### [TEXT SEGMENT]

::::

Whenever I have taught children, there has been an obsession with safety.
This was a statement I made four years ago when I wrote an essay about people and their insane, irrational fear of being around children.
Men need children. Children need men.
While all men shouldn't or have no desire to be around children, it is wise to look at the reasons why and be honest in our assessment regarding men's interaction with children.
What must change (in relation to men's influence with children) if we are attempting to create a saner, more loving and thinking world?
For several years, I heard from friends and family that I would make a wonderful father and teacher.
Having switched my major in college to English with an eye on instructing eager, hungry minds, I began making preparations to move into the world of erudite instruction that would serve the young people that I would be fortunate enough to teach.
During the early 90's, homophobia was in full swing and nowhere was it more pronounced and encouraged than in education with almost a witch hunt focus on gays and lesbians.

::::

### [RECORDED INFORMATION]
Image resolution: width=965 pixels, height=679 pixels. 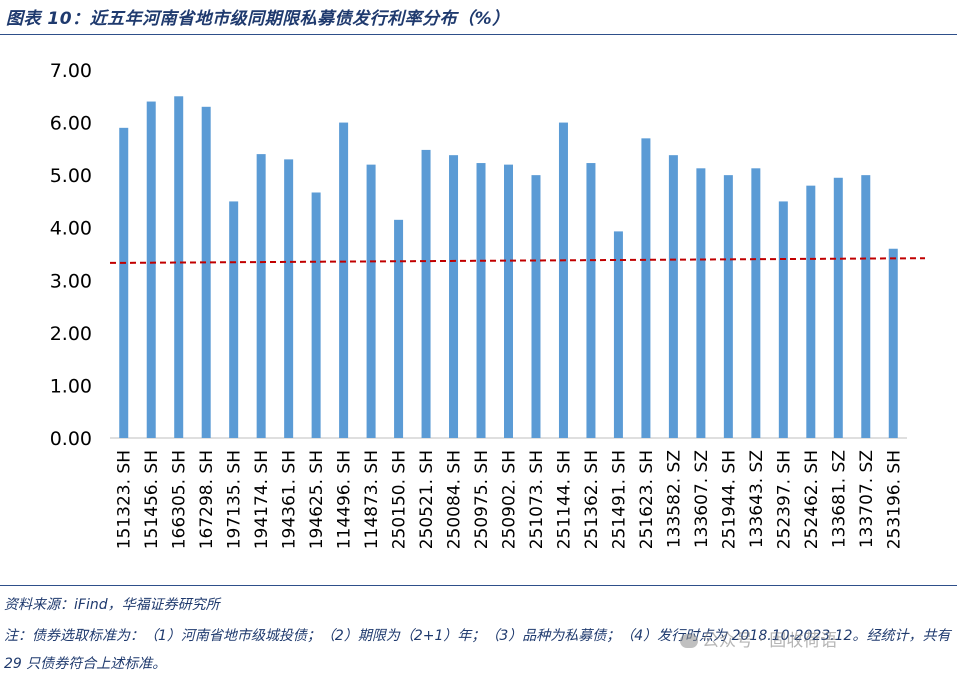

::::

### [COMPLETE THE FOLLOWING]
1. In the essay on men and children, what did the writer switch their college major to?
2. Write out the part of the essay on men and children starting at "Men need children." and ending at "enough to teach.".
3. Write what comes next in the essay on men and children, picking up after its last sentence.
The lines have nothing to do with the essay on men and children.

### [EXERCISE RESULTS]
1. English.

2.
Men need children. Children need men.
While all men shouldn't or have no desire to be around children, it is wise to look at the reasons why and be honest in our assessment regarding men's interaction with children.
What must change (in relation to men's influence with children) if we are attempting to create a saner, more loving and thinking world?
For several years, I heard from friends and family that I would make a wonderful father and teacher.
Having switched my major in college to English with an eye on instructing eager, hungry minds, I began making preparations to move into the world of erudite instruction that would serve the young people that I would be fortunate enough to teach.

3.
With dreams of changing the world (which I believe is one of the many purposes of education), I was left sitting on my hands.
I could either jump in with the sharks wearing blood soaked swim trunks and hope for the best or I could save myself a buttload of misery and stay out of the water.
I stayed away from young people and teaching for as long as I could.
I watched in shear horror as my partner dealt with very vocal homophobic students, coworkers and faculty.
I watched with incredulity as people dismissed the powerful offerings of teachers and adults. My heart broke when people chose fear and ignorance over the possibility of change that a male presence could offer.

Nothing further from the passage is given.